When I make a request to a Google Api font (e.g. https://fonts.googleapis.com/css?family=Roboto:400), the last-modified header is always changing to the current time.
Caching doesn't work as a result and the file has to be downloaded every load. Is there a reason for this? Should I download the file and host it on my server?
Should I download the file and host it on my server?
Absolutely not, because the content of the CSS files is dynamic and has different content for every user agent. This is because not all browsers support all font formats.
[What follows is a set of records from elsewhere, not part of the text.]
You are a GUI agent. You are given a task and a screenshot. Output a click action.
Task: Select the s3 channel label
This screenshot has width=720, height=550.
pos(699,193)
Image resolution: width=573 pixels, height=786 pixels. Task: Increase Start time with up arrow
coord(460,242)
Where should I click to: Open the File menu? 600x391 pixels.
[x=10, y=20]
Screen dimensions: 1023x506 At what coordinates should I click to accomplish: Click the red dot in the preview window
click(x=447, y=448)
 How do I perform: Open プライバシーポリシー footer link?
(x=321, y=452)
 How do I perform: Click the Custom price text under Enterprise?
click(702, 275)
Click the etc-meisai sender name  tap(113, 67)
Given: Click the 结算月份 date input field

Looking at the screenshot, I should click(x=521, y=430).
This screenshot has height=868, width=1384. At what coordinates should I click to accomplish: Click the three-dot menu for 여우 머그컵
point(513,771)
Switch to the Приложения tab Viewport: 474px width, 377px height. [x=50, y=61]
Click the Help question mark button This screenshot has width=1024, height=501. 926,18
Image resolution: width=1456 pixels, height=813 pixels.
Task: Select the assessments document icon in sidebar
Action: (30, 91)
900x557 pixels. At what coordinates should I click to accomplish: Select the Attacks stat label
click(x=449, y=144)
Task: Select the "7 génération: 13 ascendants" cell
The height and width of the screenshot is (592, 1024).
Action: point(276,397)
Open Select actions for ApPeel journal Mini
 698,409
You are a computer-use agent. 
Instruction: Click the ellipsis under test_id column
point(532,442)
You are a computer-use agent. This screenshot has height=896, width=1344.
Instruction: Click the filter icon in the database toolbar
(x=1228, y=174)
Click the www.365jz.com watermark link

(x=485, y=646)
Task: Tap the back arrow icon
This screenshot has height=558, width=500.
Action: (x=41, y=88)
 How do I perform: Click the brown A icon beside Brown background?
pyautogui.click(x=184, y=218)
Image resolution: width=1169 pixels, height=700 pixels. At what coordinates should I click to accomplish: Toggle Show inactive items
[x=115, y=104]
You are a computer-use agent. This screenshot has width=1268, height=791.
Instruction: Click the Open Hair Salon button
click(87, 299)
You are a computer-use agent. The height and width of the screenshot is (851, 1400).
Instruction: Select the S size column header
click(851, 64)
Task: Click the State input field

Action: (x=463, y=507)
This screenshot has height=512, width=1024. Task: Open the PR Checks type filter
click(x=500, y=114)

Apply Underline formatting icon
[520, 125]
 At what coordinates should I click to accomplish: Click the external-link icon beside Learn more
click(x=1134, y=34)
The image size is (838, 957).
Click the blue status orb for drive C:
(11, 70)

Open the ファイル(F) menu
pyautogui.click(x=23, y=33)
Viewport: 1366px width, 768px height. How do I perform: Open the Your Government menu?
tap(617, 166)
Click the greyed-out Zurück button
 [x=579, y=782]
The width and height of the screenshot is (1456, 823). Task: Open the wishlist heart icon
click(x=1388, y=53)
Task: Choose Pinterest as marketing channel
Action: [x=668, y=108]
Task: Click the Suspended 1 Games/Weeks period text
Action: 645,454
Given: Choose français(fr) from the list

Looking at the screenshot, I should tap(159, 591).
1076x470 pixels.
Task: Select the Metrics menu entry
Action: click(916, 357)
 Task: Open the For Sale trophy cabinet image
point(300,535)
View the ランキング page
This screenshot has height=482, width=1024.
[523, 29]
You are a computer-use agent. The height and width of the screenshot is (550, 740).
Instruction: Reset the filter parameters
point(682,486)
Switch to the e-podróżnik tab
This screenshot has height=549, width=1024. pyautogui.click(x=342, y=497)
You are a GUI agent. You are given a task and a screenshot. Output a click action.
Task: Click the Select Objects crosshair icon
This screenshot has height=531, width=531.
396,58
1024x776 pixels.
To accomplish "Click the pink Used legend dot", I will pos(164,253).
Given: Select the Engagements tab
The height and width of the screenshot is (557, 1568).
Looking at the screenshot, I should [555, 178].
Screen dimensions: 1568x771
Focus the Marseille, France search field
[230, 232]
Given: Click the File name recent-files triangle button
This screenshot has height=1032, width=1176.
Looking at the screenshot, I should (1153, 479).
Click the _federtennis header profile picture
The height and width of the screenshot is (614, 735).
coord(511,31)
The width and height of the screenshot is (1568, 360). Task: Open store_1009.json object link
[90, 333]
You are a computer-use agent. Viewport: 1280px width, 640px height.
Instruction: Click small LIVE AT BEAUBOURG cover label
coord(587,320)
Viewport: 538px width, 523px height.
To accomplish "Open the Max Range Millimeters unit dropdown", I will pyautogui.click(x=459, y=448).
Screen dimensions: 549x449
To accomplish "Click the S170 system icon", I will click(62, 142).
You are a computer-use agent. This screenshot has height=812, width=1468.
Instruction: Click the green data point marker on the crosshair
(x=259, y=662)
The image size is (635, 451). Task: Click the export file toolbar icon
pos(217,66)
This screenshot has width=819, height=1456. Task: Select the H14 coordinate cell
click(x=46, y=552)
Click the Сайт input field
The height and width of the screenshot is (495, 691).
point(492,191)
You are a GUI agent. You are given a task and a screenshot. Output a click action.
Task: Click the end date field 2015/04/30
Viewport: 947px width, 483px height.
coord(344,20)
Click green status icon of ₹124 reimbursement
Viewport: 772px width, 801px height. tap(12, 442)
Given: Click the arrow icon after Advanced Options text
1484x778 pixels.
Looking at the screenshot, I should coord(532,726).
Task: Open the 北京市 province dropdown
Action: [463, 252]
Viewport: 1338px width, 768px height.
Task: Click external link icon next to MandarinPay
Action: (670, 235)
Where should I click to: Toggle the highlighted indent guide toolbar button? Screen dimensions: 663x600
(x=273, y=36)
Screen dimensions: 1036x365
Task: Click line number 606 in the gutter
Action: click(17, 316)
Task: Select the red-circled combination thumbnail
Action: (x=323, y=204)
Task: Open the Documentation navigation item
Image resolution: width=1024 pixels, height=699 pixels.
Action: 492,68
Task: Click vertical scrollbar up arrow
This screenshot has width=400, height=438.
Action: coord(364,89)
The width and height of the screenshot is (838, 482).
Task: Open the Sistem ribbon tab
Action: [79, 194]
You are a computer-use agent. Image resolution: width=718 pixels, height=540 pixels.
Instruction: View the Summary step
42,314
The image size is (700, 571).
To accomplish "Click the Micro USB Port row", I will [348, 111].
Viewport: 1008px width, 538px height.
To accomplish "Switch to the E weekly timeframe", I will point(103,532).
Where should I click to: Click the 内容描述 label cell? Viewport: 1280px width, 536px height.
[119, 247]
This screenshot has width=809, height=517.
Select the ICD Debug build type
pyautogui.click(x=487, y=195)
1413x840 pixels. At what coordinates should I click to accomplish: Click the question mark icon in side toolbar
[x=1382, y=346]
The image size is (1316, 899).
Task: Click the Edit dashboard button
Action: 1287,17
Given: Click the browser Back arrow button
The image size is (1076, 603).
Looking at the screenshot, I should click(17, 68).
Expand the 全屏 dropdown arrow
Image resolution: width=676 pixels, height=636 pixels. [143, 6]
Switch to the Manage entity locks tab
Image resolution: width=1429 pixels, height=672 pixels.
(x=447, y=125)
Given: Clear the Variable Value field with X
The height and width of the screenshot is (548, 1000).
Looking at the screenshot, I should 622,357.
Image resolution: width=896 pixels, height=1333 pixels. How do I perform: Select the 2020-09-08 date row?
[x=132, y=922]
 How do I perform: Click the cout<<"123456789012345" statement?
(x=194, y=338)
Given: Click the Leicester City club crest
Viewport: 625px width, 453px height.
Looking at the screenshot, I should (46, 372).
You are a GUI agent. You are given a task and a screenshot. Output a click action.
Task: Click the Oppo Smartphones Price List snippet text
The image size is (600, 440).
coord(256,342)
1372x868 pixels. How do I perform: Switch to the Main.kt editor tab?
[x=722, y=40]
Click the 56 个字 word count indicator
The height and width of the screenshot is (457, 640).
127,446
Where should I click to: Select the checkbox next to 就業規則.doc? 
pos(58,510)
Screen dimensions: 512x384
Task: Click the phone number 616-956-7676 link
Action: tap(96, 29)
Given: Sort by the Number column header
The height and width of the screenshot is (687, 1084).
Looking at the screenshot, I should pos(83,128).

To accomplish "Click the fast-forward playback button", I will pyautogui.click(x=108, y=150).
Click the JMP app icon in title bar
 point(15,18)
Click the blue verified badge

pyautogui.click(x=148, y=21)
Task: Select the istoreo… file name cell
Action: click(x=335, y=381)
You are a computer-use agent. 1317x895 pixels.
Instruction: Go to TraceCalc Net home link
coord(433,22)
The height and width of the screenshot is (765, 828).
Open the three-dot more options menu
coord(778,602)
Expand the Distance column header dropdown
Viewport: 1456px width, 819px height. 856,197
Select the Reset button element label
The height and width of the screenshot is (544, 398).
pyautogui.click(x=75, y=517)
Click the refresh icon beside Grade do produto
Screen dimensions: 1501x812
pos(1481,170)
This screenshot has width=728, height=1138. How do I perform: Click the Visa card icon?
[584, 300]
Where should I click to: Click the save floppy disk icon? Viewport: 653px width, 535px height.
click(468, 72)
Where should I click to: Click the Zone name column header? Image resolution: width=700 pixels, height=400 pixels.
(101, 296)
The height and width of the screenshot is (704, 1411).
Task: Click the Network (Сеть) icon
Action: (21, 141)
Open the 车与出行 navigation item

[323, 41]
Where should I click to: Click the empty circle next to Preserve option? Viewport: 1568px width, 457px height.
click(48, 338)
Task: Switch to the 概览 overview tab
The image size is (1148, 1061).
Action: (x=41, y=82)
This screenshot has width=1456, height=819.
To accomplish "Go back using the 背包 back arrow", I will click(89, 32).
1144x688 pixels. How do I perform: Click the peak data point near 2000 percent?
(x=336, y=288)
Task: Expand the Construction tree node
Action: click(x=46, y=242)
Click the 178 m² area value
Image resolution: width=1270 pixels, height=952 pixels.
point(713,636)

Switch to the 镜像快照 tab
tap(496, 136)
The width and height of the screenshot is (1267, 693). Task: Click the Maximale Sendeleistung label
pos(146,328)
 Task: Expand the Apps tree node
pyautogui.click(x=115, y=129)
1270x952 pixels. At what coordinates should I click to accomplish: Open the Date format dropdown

Some require WOFF/WOFF2, others require EOT, TTF or SVG. By downloading and serving the file statically you will break font support for all other browsers.
Interestingly though, I do not see a last-modified header at all:
HTTP/1.1 200 OK
Access-Control-Allow-Origin: *
Content-Type: text/css
Alt-Svc: clear
Alternate-Protocol: 443:quic,p=0
X-XSS-Protection: 1; mode=block
Server: GSE
Expires: Mon, 14 Dec 2015 09:14:21 GMT
Timing-Allow-Origin: *
Cache-Control: private, max-age=86400
Date: Mon, 14 Dec 2015 09:14:21 GMT
Content-Length: 222
Connection: close
X-Content-Type-Options: nosniff
X-Frame-Options: SAMEORIGIN
The Expires header indeed is the same as the Date - so it expires at the time the ressource was loaded. The max-age option of Cache-Control though has higher precedence. So the file should be cached by the browser for 1 day.